DIRECTIONS: An answer that reproduces all the entries exactly is what is needed.

Stored items:
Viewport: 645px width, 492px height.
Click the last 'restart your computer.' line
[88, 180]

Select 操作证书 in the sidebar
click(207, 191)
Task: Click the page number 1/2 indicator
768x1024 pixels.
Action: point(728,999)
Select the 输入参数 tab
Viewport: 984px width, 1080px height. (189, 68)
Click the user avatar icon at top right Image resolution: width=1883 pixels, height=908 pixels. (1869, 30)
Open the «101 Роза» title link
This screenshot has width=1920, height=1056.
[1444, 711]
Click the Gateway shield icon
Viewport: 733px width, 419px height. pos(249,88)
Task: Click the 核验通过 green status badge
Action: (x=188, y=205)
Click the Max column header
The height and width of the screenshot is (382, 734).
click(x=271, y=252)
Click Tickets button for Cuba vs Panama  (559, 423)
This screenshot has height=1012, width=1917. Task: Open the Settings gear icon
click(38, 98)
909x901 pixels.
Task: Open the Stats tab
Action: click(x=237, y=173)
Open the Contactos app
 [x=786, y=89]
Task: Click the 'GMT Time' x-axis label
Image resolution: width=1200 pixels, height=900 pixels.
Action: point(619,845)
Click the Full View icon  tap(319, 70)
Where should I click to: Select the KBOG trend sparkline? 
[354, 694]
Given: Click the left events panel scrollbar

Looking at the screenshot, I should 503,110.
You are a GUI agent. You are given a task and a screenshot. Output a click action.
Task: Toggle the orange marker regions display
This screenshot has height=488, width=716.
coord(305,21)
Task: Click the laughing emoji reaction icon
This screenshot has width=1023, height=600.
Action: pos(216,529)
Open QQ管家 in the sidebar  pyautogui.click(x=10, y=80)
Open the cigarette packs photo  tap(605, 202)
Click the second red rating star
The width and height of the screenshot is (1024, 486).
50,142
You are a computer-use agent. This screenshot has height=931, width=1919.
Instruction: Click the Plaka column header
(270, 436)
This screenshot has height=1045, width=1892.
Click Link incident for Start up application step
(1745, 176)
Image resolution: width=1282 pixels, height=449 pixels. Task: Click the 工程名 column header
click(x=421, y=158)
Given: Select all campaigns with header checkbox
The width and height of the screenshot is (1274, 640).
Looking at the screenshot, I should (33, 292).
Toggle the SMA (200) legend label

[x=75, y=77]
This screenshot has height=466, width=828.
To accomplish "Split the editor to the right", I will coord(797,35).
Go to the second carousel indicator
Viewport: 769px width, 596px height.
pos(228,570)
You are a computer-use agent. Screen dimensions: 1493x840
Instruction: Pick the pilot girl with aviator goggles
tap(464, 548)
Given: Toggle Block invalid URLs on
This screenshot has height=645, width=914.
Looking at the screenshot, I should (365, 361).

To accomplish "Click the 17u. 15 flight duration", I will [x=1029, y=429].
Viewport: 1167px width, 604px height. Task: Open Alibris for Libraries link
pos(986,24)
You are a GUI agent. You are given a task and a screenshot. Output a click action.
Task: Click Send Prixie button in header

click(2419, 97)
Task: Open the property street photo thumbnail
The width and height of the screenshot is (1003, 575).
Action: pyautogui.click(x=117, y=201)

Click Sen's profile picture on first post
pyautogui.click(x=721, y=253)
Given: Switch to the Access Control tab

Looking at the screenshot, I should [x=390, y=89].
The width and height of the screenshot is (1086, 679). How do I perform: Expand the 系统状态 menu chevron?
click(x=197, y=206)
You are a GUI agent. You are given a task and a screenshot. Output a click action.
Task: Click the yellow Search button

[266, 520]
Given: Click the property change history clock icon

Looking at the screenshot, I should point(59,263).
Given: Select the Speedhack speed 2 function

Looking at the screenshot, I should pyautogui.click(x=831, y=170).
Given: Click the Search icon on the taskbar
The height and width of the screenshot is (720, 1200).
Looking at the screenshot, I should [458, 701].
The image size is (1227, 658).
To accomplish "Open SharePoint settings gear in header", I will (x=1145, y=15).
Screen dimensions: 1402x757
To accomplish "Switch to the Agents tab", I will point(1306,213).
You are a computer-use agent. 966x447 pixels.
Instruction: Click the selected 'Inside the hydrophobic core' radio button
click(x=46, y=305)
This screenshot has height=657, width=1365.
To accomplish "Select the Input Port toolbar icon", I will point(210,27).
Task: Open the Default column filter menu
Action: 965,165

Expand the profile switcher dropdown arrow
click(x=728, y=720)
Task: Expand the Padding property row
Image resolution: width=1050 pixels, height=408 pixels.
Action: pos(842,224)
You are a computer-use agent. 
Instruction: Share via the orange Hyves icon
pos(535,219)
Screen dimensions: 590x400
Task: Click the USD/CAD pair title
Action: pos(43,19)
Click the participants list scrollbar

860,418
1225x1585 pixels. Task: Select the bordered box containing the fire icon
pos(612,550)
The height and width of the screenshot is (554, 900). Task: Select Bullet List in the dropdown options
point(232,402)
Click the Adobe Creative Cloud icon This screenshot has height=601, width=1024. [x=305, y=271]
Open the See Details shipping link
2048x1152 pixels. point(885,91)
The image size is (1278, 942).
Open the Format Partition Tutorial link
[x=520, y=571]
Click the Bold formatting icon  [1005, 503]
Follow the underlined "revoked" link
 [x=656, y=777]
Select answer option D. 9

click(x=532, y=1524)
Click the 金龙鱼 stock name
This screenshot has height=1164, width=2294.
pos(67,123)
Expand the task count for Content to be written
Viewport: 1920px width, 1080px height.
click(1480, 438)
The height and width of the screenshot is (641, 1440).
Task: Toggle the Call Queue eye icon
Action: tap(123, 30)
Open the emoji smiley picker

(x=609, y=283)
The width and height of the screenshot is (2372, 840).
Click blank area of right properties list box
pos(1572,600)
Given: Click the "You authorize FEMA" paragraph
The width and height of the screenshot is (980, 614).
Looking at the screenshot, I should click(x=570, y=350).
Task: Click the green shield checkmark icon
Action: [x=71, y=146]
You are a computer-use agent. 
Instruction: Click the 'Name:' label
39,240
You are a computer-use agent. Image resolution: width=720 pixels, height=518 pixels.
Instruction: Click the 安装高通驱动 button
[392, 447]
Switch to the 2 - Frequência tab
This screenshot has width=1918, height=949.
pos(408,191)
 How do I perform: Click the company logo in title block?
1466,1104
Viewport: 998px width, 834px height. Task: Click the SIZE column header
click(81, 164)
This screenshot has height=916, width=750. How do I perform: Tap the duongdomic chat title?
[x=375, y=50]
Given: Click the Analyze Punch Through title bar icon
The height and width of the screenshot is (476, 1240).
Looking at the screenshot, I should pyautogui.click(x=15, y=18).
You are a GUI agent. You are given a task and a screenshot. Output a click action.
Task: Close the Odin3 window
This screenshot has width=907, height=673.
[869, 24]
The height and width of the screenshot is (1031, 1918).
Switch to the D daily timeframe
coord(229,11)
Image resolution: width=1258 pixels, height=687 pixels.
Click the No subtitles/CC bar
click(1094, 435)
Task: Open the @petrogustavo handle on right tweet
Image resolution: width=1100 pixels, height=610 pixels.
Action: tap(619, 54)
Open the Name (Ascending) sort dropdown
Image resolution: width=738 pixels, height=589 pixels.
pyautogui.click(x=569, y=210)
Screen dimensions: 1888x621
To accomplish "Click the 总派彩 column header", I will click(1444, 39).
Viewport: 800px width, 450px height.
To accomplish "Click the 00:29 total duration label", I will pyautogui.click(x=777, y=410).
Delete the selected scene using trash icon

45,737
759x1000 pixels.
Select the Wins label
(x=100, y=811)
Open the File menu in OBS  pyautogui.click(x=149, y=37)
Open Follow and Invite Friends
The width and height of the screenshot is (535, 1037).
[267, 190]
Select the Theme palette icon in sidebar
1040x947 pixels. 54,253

SOLUTION TO THE EXERCISE:
Viewport: 645px width, 492px height.
Click the last 'restart your computer.' line
[88, 180]

Select 操作证书 in the sidebar
click(207, 191)
Task: Click the page number 1/2 indicator
768x1024 pixels.
Action: point(728,999)
Select the 输入参数 tab
Viewport: 984px width, 1080px height. (189, 68)
Click the user avatar icon at top right Image resolution: width=1883 pixels, height=908 pixels. (1869, 30)
Open the «101 Роза» title link
This screenshot has width=1920, height=1056.
[1444, 711]
Click the Gateway shield icon
Viewport: 733px width, 419px height. pos(249,88)
Task: Click the 核验通过 green status badge
Action: (x=188, y=205)
Click the Max column header
The height and width of the screenshot is (382, 734).
click(x=271, y=252)
Click Tickets button for Cuba vs Panama  (559, 423)
This screenshot has height=1012, width=1917. Task: Open the Settings gear icon
click(38, 98)
909x901 pixels.
Task: Open the Stats tab
Action: click(x=237, y=173)
Open the Contactos app
 [x=786, y=89]
Task: Click the 'GMT Time' x-axis label
Image resolution: width=1200 pixels, height=900 pixels.
Action: point(619,845)
Click the Full View icon  tap(319, 70)
Where should I click to: Select the KBOG trend sparkline? 
[354, 694]
Given: Click the left events panel scrollbar

Looking at the screenshot, I should 503,110.
You are a GUI agent. You are given a task and a screenshot. Output a click action.
Task: Toggle the orange marker regions display
This screenshot has height=488, width=716.
coord(305,21)
Task: Click the laughing emoji reaction icon
This screenshot has width=1023, height=600.
Action: pos(216,529)
Open QQ管家 in the sidebar  pyautogui.click(x=10, y=80)
Open the cigarette packs photo  tap(605, 202)
Click the second red rating star
The width and height of the screenshot is (1024, 486).
50,142
You are a computer-use agent. This screenshot has height=931, width=1919.
Instruction: Click the Plaka column header
(270, 436)
This screenshot has height=1045, width=1892.
Click Link incident for Start up application step
(1745, 176)
Image resolution: width=1282 pixels, height=449 pixels. Task: Click the 工程名 column header
click(x=421, y=158)
Given: Select all campaigns with header checkbox
The width and height of the screenshot is (1274, 640).
Looking at the screenshot, I should (33, 292).
Toggle the SMA (200) legend label

[x=75, y=77]
This screenshot has height=466, width=828.
To accomplish "Split the editor to the right", I will coord(797,35).
Go to the second carousel indicator
Viewport: 769px width, 596px height.
pos(228,570)
You are a computer-use agent. Screen dimensions: 1493x840
Instruction: Pick the pilot girl with aviator goggles
tap(464, 548)
Given: Toggle Block invalid URLs on
This screenshot has height=645, width=914.
Looking at the screenshot, I should (365, 361).

To accomplish "Click the 17u. 15 flight duration", I will [x=1029, y=429].
Viewport: 1167px width, 604px height. Task: Open Alibris for Libraries link
pos(986,24)
You are a GUI agent. You are given a task and a screenshot. Output a click action.
Task: Click Send Prixie button in header

click(2419, 97)
Task: Open the property street photo thumbnail
The width and height of the screenshot is (1003, 575).
Action: pyautogui.click(x=117, y=201)

Click Sen's profile picture on first post
pyautogui.click(x=721, y=253)
Given: Switch to the Access Control tab

Looking at the screenshot, I should [x=390, y=89].
The width and height of the screenshot is (1086, 679). How do I perform: Expand the 系统状态 menu chevron?
click(x=197, y=206)
You are a GUI agent. You are given a task and a screenshot. Output a click action.
Task: Click the yellow Search button

[266, 520]
Given: Click the property change history clock icon

Looking at the screenshot, I should point(59,263).
Given: Select the Speedhack speed 2 function

Looking at the screenshot, I should pyautogui.click(x=831, y=170).
Given: Click the Search icon on the taskbar
The height and width of the screenshot is (720, 1200).
Looking at the screenshot, I should [458, 701].
The image size is (1227, 658).
To accomplish "Open SharePoint settings gear in header", I will (x=1145, y=15).
Screen dimensions: 1402x757
To accomplish "Switch to the Agents tab", I will point(1306,213).
You are a computer-use agent. 966x447 pixels.
Instruction: Click the selected 'Inside the hydrophobic core' radio button
click(x=46, y=305)
This screenshot has height=657, width=1365.
To accomplish "Select the Input Port toolbar icon", I will point(210,27).
Task: Open the Default column filter menu
Action: 965,165

Expand the profile switcher dropdown arrow
click(x=728, y=720)
Task: Expand the Padding property row
Image resolution: width=1050 pixels, height=408 pixels.
Action: pos(842,224)
You are a computer-use agent. 
Instruction: Share via the orange Hyves icon
pos(535,219)
Screen dimensions: 590x400
Task: Click the USD/CAD pair title
Action: pos(43,19)
Click the participants list scrollbar

860,418
1225x1585 pixels. Task: Select the bordered box containing the fire icon
pos(612,550)
The height and width of the screenshot is (554, 900). Task: Select Bullet List in the dropdown options
point(232,402)
Click the Adobe Creative Cloud icon This screenshot has height=601, width=1024. [x=305, y=271]
Open the See Details shipping link
2048x1152 pixels. point(885,91)
The image size is (1278, 942).
Open the Format Partition Tutorial link
[x=520, y=571]
Click the Bold formatting icon  [1005, 503]
Follow the underlined "revoked" link
 [x=656, y=777]
Select answer option D. 9

click(x=532, y=1524)
Click the 金龙鱼 stock name
This screenshot has height=1164, width=2294.
pos(67,123)
Expand the task count for Content to be written
Viewport: 1920px width, 1080px height.
click(1480, 438)
The height and width of the screenshot is (641, 1440).
Task: Toggle the Call Queue eye icon
Action: tap(123, 30)
Open the emoji smiley picker

(x=609, y=283)
The width and height of the screenshot is (2372, 840).
Click blank area of right properties list box
pos(1572,600)
Given: Click the "You authorize FEMA" paragraph
The width and height of the screenshot is (980, 614).
Looking at the screenshot, I should click(x=570, y=350).
Task: Click the green shield checkmark icon
Action: [x=71, y=146]
You are a computer-use agent. 
Instruction: Click the 'Name:' label
39,240
You are a computer-use agent. Image resolution: width=720 pixels, height=518 pixels.
Instruction: Click the 安装高通驱动 button
[392, 447]
Switch to the 2 - Frequência tab
This screenshot has width=1918, height=949.
pos(408,191)
 How do I perform: Click the company logo in title block?
1466,1104
Viewport: 998px width, 834px height. Task: Click the SIZE column header
click(81, 164)
This screenshot has height=916, width=750. How do I perform: Tap the duongdomic chat title?
[x=375, y=50]
Given: Click the Analyze Punch Through title bar icon
The height and width of the screenshot is (476, 1240).
Looking at the screenshot, I should pyautogui.click(x=15, y=18).
You are a GUI agent. You are given a task and a screenshot. Output a click action.
Task: Close the Odin3 window
This screenshot has width=907, height=673.
[869, 24]
The height and width of the screenshot is (1031, 1918).
Switch to the D daily timeframe
coord(229,11)
Image resolution: width=1258 pixels, height=687 pixels.
Click the No subtitles/CC bar
click(1094, 435)
Task: Open the @petrogustavo handle on right tweet
Image resolution: width=1100 pixels, height=610 pixels.
Action: tap(619, 54)
Open the Name (Ascending) sort dropdown
Image resolution: width=738 pixels, height=589 pixels.
pyautogui.click(x=569, y=210)
Screen dimensions: 1888x621
To accomplish "Click the 总派彩 column header", I will click(1444, 39).
Viewport: 800px width, 450px height.
To accomplish "Click the 00:29 total duration label", I will pyautogui.click(x=777, y=410).
Delete the selected scene using trash icon

45,737
759x1000 pixels.
Select the Wins label
(x=100, y=811)
Open the File menu in OBS  pyautogui.click(x=149, y=37)
Open Follow and Invite Friends
The width and height of the screenshot is (535, 1037).
[267, 190]
Select the Theme palette icon in sidebar
1040x947 pixels. 54,253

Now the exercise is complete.